Creates unnecessary federal bureaucracy that duplicates state-level oversight, imposes compliance costs on energy infrastructure without clear safety benefits, and federalizes an area properly under state jurisdiction under the Tenth Amendment.

delete PART 55—CHILD DEVELOPMENT SERVICES 33-CFR-55 · 1998
Summary

This regulation establishes a comprehensive administrative framework for Coast Guard-provided childcare services, including eligibility criteria, definitions, mandatory annual inspections, monthly training requirements (20 hours annually), income-based fee schedules, and restrictive rules on how collected fees can be spent. It creates a government-run childcare system that competes with private providers and family day cares, with extensive compliance requirements for certification, inspections, and employee training.

Reason

This regulation represents an improper federal encroachment into a service that belongs in the private sector. The government is operating a commercial enterprise—childcare—that creates unfair competition with private providers, distorts local childcare markets near military installations, and imposes compliance costs that would not exist in a free market. The mandatory training, inspection regimes, and restricted fee usage create bureaucratic overhead without improving outcomes. Coast Guard families would be better served by subsidies (like the existing fee-based system but administered more simply) or direct compensation that allows them to choose from the abundant private childcare market. This is not a core military function; it's a social welfare program that should be replaced with market-based solutions. The unseen cost is the suppression of private enterprise and the establishment of yet another permanent government program that cannot be easily reformed or sunsetted due to its bureaucratic inertia.

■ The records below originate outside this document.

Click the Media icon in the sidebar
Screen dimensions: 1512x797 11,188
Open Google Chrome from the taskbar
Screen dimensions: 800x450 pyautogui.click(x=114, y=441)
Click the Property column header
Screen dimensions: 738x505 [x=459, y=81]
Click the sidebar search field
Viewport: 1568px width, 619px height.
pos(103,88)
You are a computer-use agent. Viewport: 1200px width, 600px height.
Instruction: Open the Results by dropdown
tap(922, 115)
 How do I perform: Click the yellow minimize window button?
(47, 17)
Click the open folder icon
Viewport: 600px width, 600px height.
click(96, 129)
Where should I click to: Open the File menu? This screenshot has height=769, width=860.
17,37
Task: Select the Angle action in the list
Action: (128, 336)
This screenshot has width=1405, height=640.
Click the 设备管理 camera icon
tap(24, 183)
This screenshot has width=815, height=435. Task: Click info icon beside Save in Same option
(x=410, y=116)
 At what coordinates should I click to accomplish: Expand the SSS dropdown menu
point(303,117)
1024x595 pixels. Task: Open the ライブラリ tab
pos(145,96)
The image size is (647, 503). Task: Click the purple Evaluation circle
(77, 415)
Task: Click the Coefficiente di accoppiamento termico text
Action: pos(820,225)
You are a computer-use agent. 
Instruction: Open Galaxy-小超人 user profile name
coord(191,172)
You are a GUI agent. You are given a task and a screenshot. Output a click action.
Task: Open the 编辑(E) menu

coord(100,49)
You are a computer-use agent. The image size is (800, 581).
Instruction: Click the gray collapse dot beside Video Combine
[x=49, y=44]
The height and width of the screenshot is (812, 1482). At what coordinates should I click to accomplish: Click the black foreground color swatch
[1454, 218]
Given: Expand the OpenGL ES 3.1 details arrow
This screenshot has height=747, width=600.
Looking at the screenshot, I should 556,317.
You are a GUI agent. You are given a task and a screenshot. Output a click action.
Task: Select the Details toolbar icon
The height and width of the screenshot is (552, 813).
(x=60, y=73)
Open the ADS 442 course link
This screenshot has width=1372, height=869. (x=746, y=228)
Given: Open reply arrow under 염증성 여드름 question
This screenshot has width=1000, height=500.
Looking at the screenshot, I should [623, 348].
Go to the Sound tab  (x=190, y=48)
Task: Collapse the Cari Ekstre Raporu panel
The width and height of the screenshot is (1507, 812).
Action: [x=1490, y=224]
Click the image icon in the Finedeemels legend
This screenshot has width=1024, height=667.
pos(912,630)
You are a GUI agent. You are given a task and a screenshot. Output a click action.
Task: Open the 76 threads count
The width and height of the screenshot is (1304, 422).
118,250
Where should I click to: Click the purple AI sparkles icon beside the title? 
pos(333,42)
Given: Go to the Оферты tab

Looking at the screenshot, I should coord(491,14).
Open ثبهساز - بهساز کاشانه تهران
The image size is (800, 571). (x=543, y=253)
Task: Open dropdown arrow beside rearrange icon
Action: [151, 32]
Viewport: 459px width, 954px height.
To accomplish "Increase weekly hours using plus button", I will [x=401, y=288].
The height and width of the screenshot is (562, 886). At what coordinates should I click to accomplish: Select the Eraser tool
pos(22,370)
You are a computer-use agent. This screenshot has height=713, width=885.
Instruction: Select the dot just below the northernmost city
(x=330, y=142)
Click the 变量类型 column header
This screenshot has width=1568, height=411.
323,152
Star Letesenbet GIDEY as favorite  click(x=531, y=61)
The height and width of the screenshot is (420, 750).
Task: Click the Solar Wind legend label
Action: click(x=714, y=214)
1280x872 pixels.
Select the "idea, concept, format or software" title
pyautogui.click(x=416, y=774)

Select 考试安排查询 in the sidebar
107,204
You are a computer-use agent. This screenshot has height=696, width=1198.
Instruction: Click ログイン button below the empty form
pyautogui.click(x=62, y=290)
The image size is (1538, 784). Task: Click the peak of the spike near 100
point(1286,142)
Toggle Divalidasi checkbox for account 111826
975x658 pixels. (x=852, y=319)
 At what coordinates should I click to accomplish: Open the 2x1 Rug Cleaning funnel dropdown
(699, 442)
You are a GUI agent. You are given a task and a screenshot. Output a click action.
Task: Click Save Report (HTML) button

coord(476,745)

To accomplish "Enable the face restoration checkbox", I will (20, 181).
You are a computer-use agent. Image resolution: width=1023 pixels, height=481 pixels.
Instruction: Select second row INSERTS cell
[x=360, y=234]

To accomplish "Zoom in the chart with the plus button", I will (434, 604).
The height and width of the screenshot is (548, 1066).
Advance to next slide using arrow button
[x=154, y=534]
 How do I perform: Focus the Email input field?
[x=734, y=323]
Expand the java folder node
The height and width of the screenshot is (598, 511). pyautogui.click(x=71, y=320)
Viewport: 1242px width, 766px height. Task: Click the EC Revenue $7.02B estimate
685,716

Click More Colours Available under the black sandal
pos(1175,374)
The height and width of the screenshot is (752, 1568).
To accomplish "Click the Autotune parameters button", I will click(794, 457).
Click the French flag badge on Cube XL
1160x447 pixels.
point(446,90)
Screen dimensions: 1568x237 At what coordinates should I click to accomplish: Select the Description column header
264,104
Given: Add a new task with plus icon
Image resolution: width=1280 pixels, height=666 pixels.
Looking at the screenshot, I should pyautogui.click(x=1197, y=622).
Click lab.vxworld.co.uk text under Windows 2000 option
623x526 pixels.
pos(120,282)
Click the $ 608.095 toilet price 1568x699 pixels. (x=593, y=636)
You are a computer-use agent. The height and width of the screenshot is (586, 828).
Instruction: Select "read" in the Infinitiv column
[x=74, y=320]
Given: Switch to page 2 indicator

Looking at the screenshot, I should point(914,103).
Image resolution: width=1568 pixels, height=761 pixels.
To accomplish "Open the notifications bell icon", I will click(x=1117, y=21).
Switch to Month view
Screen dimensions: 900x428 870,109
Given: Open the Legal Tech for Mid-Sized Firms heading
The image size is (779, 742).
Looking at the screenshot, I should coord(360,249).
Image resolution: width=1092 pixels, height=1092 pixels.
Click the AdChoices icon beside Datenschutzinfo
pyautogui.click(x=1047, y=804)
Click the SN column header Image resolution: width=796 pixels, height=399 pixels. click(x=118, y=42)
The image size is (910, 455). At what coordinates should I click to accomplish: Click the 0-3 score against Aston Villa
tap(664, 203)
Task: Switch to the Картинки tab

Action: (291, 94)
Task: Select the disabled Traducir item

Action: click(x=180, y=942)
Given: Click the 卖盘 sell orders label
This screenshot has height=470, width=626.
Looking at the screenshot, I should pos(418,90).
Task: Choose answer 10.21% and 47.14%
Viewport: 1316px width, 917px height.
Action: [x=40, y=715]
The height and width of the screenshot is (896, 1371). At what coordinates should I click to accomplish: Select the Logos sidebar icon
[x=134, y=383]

delete PART 1903—CONDUCT ON AGENCY INSTALLATIONS 32-CFR-1903 · 1998
Summary

This regulation establishes comprehensive security and operational controls for CIA installations, including traffic safety, weapons prohibition, controlled substances, alcohol restrictions, parking rules, access control, and prohibitions on disorderly conduct, property damage, and commercial activities. It adopts state traffic laws, authorizes searches, and empowers CIA security personnel to enforce these rules with penalties under federal law.

Reason

This regulation creates a parallel legal system on federal property with expansive search powers, weapons bans, and restrictions on constitutional rights that exceed legitimate security needs. It duplicates state law enforcement, creates administrative burdens, and establishes a framework for potential abuse of power under the guise of 'national security' without clear limits on authority.